[EXERCISE MATERIAL]:
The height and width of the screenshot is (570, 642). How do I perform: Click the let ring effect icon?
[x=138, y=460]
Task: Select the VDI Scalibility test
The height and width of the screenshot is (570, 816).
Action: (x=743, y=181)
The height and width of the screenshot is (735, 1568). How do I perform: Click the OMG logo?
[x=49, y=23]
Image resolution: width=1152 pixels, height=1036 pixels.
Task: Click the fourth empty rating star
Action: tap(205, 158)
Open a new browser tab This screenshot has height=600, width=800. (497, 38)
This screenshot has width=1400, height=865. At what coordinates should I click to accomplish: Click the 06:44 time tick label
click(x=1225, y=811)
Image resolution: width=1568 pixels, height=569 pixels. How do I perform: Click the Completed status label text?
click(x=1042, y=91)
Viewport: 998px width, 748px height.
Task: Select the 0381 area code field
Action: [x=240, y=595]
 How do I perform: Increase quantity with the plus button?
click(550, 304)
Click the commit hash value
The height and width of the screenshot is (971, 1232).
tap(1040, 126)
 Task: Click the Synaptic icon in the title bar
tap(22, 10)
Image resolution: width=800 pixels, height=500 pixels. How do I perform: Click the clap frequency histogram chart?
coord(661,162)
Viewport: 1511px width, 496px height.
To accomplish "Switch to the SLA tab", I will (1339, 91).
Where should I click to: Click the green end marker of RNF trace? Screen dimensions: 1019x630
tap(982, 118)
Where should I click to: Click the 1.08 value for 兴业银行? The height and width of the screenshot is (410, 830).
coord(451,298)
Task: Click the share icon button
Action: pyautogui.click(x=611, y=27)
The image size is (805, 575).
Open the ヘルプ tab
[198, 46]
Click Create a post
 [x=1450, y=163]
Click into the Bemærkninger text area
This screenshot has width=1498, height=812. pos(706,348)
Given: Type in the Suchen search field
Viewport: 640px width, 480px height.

[TASK INSTRUCTIONS]: Go through the records and copy all of them exactly.

[WRITTEN REPLY]:
The height and width of the screenshot is (570, 642). How do I perform: Click the let ring effect icon?
[x=138, y=460]
Task: Select the VDI Scalibility test
The height and width of the screenshot is (570, 816).
Action: (x=743, y=181)
The height and width of the screenshot is (735, 1568). How do I perform: Click the OMG logo?
[x=49, y=23]
Image resolution: width=1152 pixels, height=1036 pixels.
Task: Click the fourth empty rating star
Action: tap(205, 158)
Open a new browser tab This screenshot has height=600, width=800. (497, 38)
This screenshot has width=1400, height=865. At what coordinates should I click to accomplish: Click the 06:44 time tick label
click(x=1225, y=811)
Image resolution: width=1568 pixels, height=569 pixels. How do I perform: Click the Completed status label text?
click(x=1042, y=91)
Viewport: 998px width, 748px height.
Task: Select the 0381 area code field
Action: [x=240, y=595]
 How do I perform: Increase quantity with the plus button?
click(550, 304)
Click the commit hash value
The height and width of the screenshot is (971, 1232).
tap(1040, 126)
 Task: Click the Synaptic icon in the title bar
tap(22, 10)
Image resolution: width=800 pixels, height=500 pixels. How do I perform: Click the clap frequency histogram chart?
coord(661,162)
Viewport: 1511px width, 496px height.
To accomplish "Switch to the SLA tab", I will (1339, 91).
Where should I click to: Click the green end marker of RNF trace? Screen dimensions: 1019x630
tap(982, 118)
Where should I click to: Click the 1.08 value for 兴业银行? The height and width of the screenshot is (410, 830).
coord(451,298)
Task: Click the share icon button
Action: pyautogui.click(x=611, y=27)
The image size is (805, 575).
Open the ヘルプ tab
[198, 46]
Click Create a post
 [x=1450, y=163]
Click into the Bemærkninger text area
This screenshot has width=1498, height=812. pos(706,348)
Given: Type in the Suchen search field
Viewport: 640px width, 480px height.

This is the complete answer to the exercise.